--- START ---
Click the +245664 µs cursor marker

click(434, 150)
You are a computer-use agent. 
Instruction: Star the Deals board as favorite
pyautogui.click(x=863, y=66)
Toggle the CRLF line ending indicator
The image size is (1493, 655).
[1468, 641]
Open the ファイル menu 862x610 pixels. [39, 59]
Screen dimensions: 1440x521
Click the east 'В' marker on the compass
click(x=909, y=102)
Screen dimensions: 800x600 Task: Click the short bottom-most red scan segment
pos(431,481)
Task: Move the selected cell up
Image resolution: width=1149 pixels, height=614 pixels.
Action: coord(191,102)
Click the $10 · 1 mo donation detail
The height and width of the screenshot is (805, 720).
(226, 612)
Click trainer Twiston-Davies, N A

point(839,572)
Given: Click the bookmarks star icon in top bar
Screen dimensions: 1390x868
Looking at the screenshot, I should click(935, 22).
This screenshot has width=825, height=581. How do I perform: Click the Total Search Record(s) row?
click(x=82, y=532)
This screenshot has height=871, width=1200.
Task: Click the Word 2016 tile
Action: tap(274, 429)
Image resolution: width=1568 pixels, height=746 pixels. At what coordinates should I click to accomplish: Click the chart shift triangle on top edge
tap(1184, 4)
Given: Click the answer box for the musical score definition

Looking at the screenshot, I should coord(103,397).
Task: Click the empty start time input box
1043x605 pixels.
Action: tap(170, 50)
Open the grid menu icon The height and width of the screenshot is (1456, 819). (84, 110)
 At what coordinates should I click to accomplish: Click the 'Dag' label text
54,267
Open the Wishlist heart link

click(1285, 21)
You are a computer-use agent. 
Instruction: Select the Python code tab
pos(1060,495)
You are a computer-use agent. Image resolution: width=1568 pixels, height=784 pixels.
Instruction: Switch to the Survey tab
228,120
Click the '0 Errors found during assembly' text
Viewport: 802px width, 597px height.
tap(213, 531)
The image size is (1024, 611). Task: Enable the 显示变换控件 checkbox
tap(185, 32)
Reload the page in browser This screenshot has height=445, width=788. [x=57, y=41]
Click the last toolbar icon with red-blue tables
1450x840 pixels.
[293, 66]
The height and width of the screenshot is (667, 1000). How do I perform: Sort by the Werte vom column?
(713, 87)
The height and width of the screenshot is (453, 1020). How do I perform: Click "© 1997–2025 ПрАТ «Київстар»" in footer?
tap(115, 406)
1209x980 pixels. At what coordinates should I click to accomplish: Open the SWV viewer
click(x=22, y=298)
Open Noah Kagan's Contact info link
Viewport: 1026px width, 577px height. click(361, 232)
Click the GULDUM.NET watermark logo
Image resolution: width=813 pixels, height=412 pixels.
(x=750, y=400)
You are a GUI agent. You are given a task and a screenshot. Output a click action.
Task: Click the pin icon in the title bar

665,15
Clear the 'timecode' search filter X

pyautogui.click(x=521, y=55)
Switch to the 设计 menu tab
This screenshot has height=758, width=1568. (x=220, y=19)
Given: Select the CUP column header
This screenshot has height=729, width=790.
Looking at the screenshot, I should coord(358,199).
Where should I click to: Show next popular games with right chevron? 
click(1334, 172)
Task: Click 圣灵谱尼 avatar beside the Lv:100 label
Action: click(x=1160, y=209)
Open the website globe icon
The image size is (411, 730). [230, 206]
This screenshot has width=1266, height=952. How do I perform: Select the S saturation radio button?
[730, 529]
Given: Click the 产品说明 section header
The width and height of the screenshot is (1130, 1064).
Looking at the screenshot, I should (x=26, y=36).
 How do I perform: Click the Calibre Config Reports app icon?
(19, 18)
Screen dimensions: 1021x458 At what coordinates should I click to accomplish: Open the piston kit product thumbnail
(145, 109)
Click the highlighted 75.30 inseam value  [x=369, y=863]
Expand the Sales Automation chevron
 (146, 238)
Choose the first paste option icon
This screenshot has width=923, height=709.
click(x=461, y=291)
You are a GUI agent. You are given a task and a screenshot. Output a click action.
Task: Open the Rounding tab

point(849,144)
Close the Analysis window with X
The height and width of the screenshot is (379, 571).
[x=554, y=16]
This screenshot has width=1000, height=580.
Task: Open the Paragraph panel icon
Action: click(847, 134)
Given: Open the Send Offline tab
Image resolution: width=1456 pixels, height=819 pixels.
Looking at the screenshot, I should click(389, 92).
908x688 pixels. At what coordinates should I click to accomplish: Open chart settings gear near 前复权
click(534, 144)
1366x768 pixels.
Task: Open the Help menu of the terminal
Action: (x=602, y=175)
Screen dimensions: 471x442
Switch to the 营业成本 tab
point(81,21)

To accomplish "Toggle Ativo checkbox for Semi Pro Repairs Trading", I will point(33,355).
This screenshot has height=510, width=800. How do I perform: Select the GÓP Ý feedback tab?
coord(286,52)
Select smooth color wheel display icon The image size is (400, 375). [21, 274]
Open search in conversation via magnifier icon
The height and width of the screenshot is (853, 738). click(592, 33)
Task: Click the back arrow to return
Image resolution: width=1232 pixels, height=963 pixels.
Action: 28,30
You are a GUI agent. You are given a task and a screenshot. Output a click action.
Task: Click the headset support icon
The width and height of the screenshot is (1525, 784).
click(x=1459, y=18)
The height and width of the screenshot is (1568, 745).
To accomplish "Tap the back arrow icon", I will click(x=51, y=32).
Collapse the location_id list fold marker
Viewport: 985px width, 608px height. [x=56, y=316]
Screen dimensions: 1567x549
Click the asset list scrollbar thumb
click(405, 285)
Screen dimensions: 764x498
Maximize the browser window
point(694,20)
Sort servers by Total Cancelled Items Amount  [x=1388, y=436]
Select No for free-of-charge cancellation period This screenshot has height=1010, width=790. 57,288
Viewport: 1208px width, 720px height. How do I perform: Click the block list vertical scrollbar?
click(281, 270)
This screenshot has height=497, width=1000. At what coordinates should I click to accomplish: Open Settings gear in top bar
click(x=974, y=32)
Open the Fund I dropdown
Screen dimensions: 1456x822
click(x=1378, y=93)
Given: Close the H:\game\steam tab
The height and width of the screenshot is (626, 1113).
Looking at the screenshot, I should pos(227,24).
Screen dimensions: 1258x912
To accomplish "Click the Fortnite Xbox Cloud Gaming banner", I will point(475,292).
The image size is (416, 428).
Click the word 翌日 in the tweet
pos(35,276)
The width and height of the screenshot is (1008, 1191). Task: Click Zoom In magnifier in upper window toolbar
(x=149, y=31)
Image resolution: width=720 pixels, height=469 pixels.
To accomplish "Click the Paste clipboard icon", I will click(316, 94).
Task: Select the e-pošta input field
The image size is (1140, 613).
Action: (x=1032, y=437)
--- END ---
Activity
Word-for-word copies of all the records are required.

Solution for this exercise
Click the +245664 µs cursor marker

click(434, 150)
You are a computer-use agent. 
Instruction: Star the Deals board as favorite
pyautogui.click(x=863, y=66)
Toggle the CRLF line ending indicator
The image size is (1493, 655).
[1468, 641]
Open the ファイル menu 862x610 pixels. [39, 59]
Screen dimensions: 1440x521
Click the east 'В' marker on the compass
click(x=909, y=102)
Screen dimensions: 800x600 Task: Click the short bottom-most red scan segment
pos(431,481)
Task: Move the selected cell up
Image resolution: width=1149 pixels, height=614 pixels.
Action: coord(191,102)
Click the $10 · 1 mo donation detail
The height and width of the screenshot is (805, 720).
(226, 612)
Click trainer Twiston-Davies, N A

point(839,572)
Given: Click the bookmarks star icon in top bar
Screen dimensions: 1390x868
Looking at the screenshot, I should click(935, 22).
This screenshot has width=825, height=581. How do I perform: Click the Total Search Record(s) row?
click(x=82, y=532)
This screenshot has height=871, width=1200.
Task: Click the Word 2016 tile
Action: tap(274, 429)
Image resolution: width=1568 pixels, height=746 pixels. At what coordinates should I click to accomplish: Click the chart shift triangle on top edge
tap(1184, 4)
Given: Click the answer box for the musical score definition

Looking at the screenshot, I should coord(103,397).
Task: Click the empty start time input box
1043x605 pixels.
Action: tap(170, 50)
Open the grid menu icon The height and width of the screenshot is (1456, 819). (84, 110)
 At what coordinates should I click to accomplish: Click the 'Dag' label text
54,267
Open the Wishlist heart link

click(1285, 21)
You are a computer-use agent. 
Instruction: Select the Python code tab
pos(1060,495)
You are a computer-use agent. Image resolution: width=1568 pixels, height=784 pixels.
Instruction: Switch to the Survey tab
228,120
Click the '0 Errors found during assembly' text
Viewport: 802px width, 597px height.
tap(213, 531)
The image size is (1024, 611). Task: Enable the 显示变换控件 checkbox
tap(185, 32)
Reload the page in browser This screenshot has height=445, width=788. [x=57, y=41]
Click the last toolbar icon with red-blue tables
1450x840 pixels.
[293, 66]
The height and width of the screenshot is (667, 1000). How do I perform: Sort by the Werte vom column?
(713, 87)
The height and width of the screenshot is (453, 1020). How do I perform: Click "© 1997–2025 ПрАТ «Київстар»" in footer?
tap(115, 406)
1209x980 pixels. At what coordinates should I click to accomplish: Open the SWV viewer
click(x=22, y=298)
Open Noah Kagan's Contact info link
Viewport: 1026px width, 577px height. click(361, 232)
Click the GULDUM.NET watermark logo
Image resolution: width=813 pixels, height=412 pixels.
(x=750, y=400)
You are a GUI agent. You are given a task and a screenshot. Output a click action.
Task: Click the pin icon in the title bar

665,15
Clear the 'timecode' search filter X

pyautogui.click(x=521, y=55)
Switch to the 设计 menu tab
This screenshot has height=758, width=1568. (x=220, y=19)
Given: Select the CUP column header
This screenshot has height=729, width=790.
Looking at the screenshot, I should coord(358,199).
Where should I click to: Show next popular games with right chevron? 
click(1334, 172)
Task: Click 圣灵谱尼 avatar beside the Lv:100 label
Action: click(x=1160, y=209)
Open the website globe icon
The image size is (411, 730). [230, 206]
This screenshot has width=1266, height=952. How do I perform: Select the S saturation radio button?
[730, 529]
Given: Click the 产品说明 section header
The width and height of the screenshot is (1130, 1064).
Looking at the screenshot, I should (x=26, y=36).
 How do I perform: Click the Calibre Config Reports app icon?
(19, 18)
Screen dimensions: 1021x458 At what coordinates should I click to accomplish: Open the piston kit product thumbnail
(145, 109)
Click the highlighted 75.30 inseam value  [x=369, y=863]
Expand the Sales Automation chevron
 (146, 238)
Choose the first paste option icon
This screenshot has width=923, height=709.
click(x=461, y=291)
You are a GUI agent. You are given a task and a screenshot. Output a click action.
Task: Open the Rounding tab

point(849,144)
Close the Analysis window with X
The height and width of the screenshot is (379, 571).
[x=554, y=16]
This screenshot has width=1000, height=580.
Task: Open the Paragraph panel icon
Action: click(847, 134)
Given: Open the Send Offline tab
Image resolution: width=1456 pixels, height=819 pixels.
Looking at the screenshot, I should click(389, 92).
908x688 pixels. At what coordinates should I click to accomplish: Open chart settings gear near 前复权
click(534, 144)
1366x768 pixels.
Task: Open the Help menu of the terminal
Action: (x=602, y=175)
Screen dimensions: 471x442
Switch to the 营业成本 tab
point(81,21)

To accomplish "Toggle Ativo checkbox for Semi Pro Repairs Trading", I will point(33,355).
This screenshot has height=510, width=800. How do I perform: Select the GÓP Ý feedback tab?
coord(286,52)
Select smooth color wheel display icon The image size is (400, 375). [21, 274]
Open search in conversation via magnifier icon
The height and width of the screenshot is (853, 738). click(592, 33)
Task: Click the back arrow to return
Image resolution: width=1232 pixels, height=963 pixels.
Action: 28,30
You are a GUI agent. You are given a task and a screenshot. Output a click action.
Task: Click the headset support icon
The width and height of the screenshot is (1525, 784).
click(x=1459, y=18)
The height and width of the screenshot is (1568, 745).
To accomplish "Tap the back arrow icon", I will click(x=51, y=32).
Collapse the location_id list fold marker
Viewport: 985px width, 608px height. [x=56, y=316]
Screen dimensions: 1567x549
Click the asset list scrollbar thumb
click(405, 285)
Screen dimensions: 764x498
Maximize the browser window
point(694,20)
Sort servers by Total Cancelled Items Amount  [x=1388, y=436]
Select No for free-of-charge cancellation period This screenshot has height=1010, width=790. 57,288
Viewport: 1208px width, 720px height. How do I perform: Click the block list vertical scrollbar?
click(281, 270)
This screenshot has height=497, width=1000. At what coordinates should I click to accomplish: Open Settings gear in top bar
click(x=974, y=32)
Open the Fund I dropdown
Screen dimensions: 1456x822
click(x=1378, y=93)
Given: Close the H:\game\steam tab
The height and width of the screenshot is (626, 1113).
Looking at the screenshot, I should pos(227,24).
Screen dimensions: 1258x912
To accomplish "Click the Fortnite Xbox Cloud Gaming banner", I will point(475,292).
The image size is (416, 428).
Click the word 翌日 in the tweet
pos(35,276)
The width and height of the screenshot is (1008, 1191). Task: Click Zoom In magnifier in upper window toolbar
(x=149, y=31)
Image resolution: width=720 pixels, height=469 pixels.
To accomplish "Click the Paste clipboard icon", I will click(316, 94).
Task: Select the e-pošta input field
The image size is (1140, 613).
Action: (x=1032, y=437)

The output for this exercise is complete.